**EXTRAIT FOURNI:**
##########
Après avoir été évacué dans une charrette tirée par un âne, M. Amisse a éventuellement été traité par « un interne pas très compétent » à Songo, une ville située à l’est du barrage de Cahora Bassa, et subi deux autres procédures d’amputation afin d’obtenir un « moignon convenable ».

« Il faut assurer en priorité la réhabilitation psychologique des victimes, la guérison des blessures et la fourniture de prothèses – mais même ces besoins prioritaires ne sont pas satisfaits », a indiqué M. Wamusse.

En mars 2007, un arsenal militaire avait explosé à Maputo, projetant des roquettes, des munitions et d’autres pièces d’artillerie jusque dans les quartiers voisins. L’explosion avait fait plus de 100 victimes et des centaines de blessés. RAVIM a offert une assistance aux personnes qui ont perdu des membres ou souffert d’autres blessures.
##########
**CONSIGNE:**
Renvoyez mot pour mot le passage de l'extrait fourni qui commence aux mots « Après avoir été » et s'arrête juste après « indiqué M. Wamusse. ».

**LIGNES DE DONNÉES:**
##########
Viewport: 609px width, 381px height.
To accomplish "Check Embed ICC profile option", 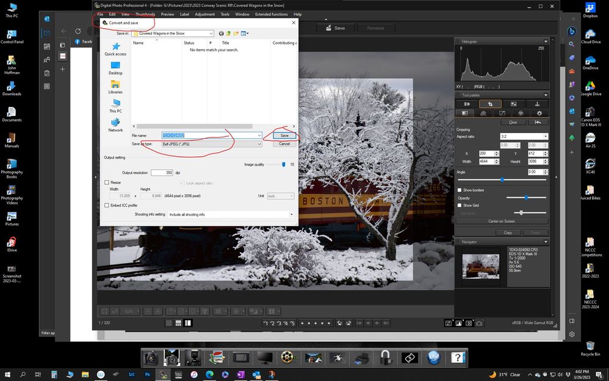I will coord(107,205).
##########
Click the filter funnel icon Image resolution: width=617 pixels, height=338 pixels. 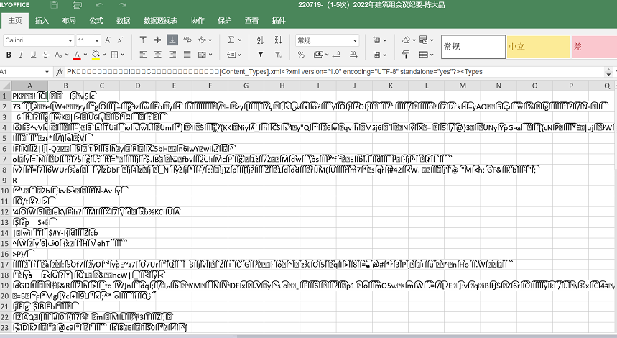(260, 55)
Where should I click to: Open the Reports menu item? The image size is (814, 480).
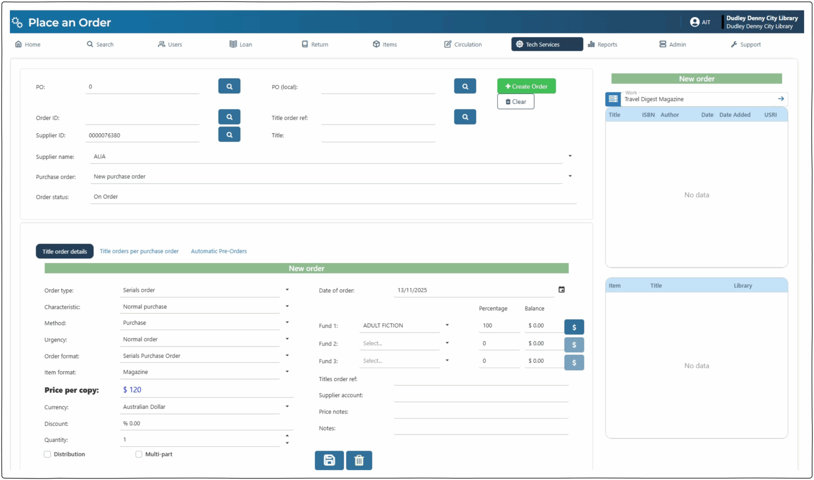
##########
**RÉPONSE:**
Après avoir été évacué dans une charrette tirée par un âne, M. Amisse a éventuellement été traité par « un interne pas très compétent » à Songo, une ville située à l’est du barrage de Cahora Bassa, et subi deux autres procédures d’amputation afin d’obtenir un « moignon convenable ».

« Il faut assurer en priorité la réhabilitation psychologique des victimes, la guérison des blessures et la fourniture de prothèses – mais même ces besoins prioritaires ne sont pas satisfaits », a indiqué M. Wamusse.